[Stored records]
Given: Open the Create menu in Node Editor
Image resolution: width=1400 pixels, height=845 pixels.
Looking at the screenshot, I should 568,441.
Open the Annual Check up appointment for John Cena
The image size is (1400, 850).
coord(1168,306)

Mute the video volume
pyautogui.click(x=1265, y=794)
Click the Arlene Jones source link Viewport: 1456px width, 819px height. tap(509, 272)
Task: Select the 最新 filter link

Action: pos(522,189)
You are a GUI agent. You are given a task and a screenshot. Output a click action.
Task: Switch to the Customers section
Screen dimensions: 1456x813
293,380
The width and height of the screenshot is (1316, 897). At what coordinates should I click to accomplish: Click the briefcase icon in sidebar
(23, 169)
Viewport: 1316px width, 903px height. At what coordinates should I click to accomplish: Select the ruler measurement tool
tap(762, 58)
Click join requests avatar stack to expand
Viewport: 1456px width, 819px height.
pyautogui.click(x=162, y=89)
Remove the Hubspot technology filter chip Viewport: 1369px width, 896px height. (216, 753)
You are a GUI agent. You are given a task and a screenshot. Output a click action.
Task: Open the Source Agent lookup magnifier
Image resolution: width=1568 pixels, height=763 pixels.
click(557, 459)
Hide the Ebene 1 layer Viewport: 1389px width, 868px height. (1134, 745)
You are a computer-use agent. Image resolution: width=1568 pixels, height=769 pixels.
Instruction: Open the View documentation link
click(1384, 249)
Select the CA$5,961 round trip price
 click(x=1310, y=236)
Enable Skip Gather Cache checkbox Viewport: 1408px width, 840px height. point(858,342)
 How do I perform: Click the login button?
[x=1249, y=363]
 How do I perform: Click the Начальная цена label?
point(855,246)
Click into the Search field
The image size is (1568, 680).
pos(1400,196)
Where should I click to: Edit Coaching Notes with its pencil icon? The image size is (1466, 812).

▸ **TASK**
Please return only the lines above, starting at the line that has "Screen dimensions: 1456x813" and ending at the line that has "Remove the Hubspot", keeping both and leaving each one unchanged.

▸ **RESULT FOR THIS TASK**
Screen dimensions: 1456x813
293,380
The width and height of the screenshot is (1316, 897). At what coordinates should I click to accomplish: Click the briefcase icon in sidebar
(23, 169)
Viewport: 1316px width, 903px height. At what coordinates should I click to accomplish: Select the ruler measurement tool
tap(762, 58)
Click join requests avatar stack to expand
Viewport: 1456px width, 819px height.
pyautogui.click(x=162, y=89)
Remove the Hubspot technology filter chip Viewport: 1369px width, 896px height. (216, 753)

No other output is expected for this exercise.